Gesticulation, however, is not art; it is expression, subjective self-expression or objective logical expression as the case may be, but as long as it is essentially either emotive or practical it is not art.  If gestures could convey nothing but literal ideas—“I throw a ball,” “the swan dies,” “this is the way we wash the clothes”—they would not lend themselves to artistic uses.  But they are more than involuntary or semantic acts: they are forms of behavior.  As forms they may be abstracted, and treated freely to create rhythms, indivisible lines of action, the appearance of challenge and response, the illusion of powers in conflict, in balance, or in union.  And here we have the ruling principle—the primary illusion of balletic art: all dance creates a realm of virtual Power, an illusory field of forces involved only with each other, weaving a fabric of freely rhythmic, continuous and coherent gesture.

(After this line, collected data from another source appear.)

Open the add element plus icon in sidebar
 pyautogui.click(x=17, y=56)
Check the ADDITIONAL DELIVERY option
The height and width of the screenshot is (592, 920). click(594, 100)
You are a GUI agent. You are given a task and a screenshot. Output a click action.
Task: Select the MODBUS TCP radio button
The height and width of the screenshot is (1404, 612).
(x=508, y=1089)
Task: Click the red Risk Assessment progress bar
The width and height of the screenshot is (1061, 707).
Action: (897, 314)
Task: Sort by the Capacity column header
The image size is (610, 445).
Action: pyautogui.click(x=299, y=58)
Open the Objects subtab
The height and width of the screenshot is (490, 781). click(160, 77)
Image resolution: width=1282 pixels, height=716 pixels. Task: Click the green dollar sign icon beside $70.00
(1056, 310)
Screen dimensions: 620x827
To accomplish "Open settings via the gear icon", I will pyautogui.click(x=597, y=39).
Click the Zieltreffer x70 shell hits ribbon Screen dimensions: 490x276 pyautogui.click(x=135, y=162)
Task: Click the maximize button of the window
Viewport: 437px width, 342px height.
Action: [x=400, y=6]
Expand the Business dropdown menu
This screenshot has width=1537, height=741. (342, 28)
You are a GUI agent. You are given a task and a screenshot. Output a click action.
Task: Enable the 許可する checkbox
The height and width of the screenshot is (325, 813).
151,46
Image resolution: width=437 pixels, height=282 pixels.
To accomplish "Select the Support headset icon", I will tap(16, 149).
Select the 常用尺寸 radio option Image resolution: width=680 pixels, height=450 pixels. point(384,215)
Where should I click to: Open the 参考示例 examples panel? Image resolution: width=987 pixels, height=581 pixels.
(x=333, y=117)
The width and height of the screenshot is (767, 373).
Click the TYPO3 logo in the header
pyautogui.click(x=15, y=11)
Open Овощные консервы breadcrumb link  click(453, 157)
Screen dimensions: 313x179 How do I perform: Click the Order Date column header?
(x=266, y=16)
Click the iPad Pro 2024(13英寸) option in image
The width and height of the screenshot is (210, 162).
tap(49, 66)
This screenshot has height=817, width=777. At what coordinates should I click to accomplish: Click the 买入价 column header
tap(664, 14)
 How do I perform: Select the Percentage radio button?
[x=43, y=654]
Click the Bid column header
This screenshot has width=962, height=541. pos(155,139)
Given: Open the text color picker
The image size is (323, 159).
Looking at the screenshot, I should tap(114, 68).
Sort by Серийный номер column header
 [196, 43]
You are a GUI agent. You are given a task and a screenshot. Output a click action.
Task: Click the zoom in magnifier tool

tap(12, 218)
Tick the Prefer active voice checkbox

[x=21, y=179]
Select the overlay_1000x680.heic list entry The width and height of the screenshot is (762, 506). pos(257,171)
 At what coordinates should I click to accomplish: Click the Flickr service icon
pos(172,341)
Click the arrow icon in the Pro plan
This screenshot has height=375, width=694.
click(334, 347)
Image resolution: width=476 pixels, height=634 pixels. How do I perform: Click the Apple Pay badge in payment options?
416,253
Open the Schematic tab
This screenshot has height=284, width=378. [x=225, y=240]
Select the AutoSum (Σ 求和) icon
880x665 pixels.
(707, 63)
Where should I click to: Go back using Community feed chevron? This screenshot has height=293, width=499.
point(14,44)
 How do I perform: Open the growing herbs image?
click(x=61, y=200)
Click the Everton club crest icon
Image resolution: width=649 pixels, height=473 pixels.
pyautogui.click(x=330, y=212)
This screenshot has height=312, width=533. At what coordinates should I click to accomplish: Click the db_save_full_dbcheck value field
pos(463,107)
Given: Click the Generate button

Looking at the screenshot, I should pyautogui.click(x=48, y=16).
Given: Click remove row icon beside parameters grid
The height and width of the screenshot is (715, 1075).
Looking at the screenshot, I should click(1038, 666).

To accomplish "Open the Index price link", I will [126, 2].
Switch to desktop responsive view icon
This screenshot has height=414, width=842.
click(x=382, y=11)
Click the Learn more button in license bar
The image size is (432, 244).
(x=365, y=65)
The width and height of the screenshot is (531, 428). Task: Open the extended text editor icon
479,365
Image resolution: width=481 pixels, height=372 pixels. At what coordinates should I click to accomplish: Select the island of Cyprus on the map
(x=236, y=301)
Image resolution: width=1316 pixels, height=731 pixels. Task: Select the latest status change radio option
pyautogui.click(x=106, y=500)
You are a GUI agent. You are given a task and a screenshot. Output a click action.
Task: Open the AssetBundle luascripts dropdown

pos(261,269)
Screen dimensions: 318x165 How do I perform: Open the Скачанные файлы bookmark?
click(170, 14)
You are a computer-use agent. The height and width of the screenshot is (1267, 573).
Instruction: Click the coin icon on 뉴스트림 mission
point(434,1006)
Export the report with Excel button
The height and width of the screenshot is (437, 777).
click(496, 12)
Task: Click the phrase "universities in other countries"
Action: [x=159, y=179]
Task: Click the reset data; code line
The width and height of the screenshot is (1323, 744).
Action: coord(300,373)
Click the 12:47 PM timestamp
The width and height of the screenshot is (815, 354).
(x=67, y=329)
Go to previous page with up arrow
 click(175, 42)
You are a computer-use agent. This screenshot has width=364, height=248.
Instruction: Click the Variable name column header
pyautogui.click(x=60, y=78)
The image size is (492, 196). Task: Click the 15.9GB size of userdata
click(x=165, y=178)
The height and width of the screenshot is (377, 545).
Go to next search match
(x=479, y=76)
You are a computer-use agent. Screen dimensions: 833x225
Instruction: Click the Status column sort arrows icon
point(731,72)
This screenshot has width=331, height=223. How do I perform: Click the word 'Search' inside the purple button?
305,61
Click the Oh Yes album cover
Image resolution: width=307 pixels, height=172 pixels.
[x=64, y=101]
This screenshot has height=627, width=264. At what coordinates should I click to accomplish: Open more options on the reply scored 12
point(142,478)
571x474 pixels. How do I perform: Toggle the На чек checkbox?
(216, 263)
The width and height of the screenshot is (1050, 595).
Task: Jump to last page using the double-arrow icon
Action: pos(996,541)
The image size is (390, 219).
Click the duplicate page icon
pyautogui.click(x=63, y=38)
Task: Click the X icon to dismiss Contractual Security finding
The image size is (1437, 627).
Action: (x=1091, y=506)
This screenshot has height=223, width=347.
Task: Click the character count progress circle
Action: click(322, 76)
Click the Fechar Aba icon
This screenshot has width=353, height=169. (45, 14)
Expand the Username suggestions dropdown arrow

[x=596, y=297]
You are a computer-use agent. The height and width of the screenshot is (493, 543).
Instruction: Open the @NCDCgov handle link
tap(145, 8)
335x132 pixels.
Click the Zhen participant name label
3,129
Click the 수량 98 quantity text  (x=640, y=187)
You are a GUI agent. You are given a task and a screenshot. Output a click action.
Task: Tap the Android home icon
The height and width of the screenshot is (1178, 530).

The forces presented in dance may be physical, psychical, mythic or magical, but they are always felt, not computed or inferred.  They are not the actual forces that move the dancers, bodily energies limited by gravity and friction, but lures and excitements, prescribed paths, engulfing rhythms, personal wills—all orgiastic, mystical, or musical causes, virtual powers that evoke virtual activities.  In watching a ballet one is not aware of people running around, but of the dance driving this way, drawn that way, gathering here, spreading there.  In a pas-de-deux the two partners seem to magnetize each other.  The relation between them is more than a spatial one; it is a relation of forces.

The most elementary means of abstracting motion from the work it actually performs is rhythm. This is a psychological factor, not an intrinsic property of mechanical motions, where there is uniformity, but no accent.  We organize uniformities mentally into arsis and thesis, to and fro, tick and tock.  Rhythmization transforms walking into marching, prancing into dancing; for it establishes a conceptual control over motion and gives it a clearly sensible form.  As soon as we feel the rhythm of a march, it dominates our walking; we “fall into step.” Ballroom dancing is one of the simplest abstractions of motion from the purpose of locomotion, which becomes subordinate.  Through rhythm, and the gestive form of the step, the partners are oriented toward each other, and this virtual relation links them even without any physical contact.  Artistically such performance has very limited possibilities, yet it creates its own little realm of virtual power, and is genuine dance.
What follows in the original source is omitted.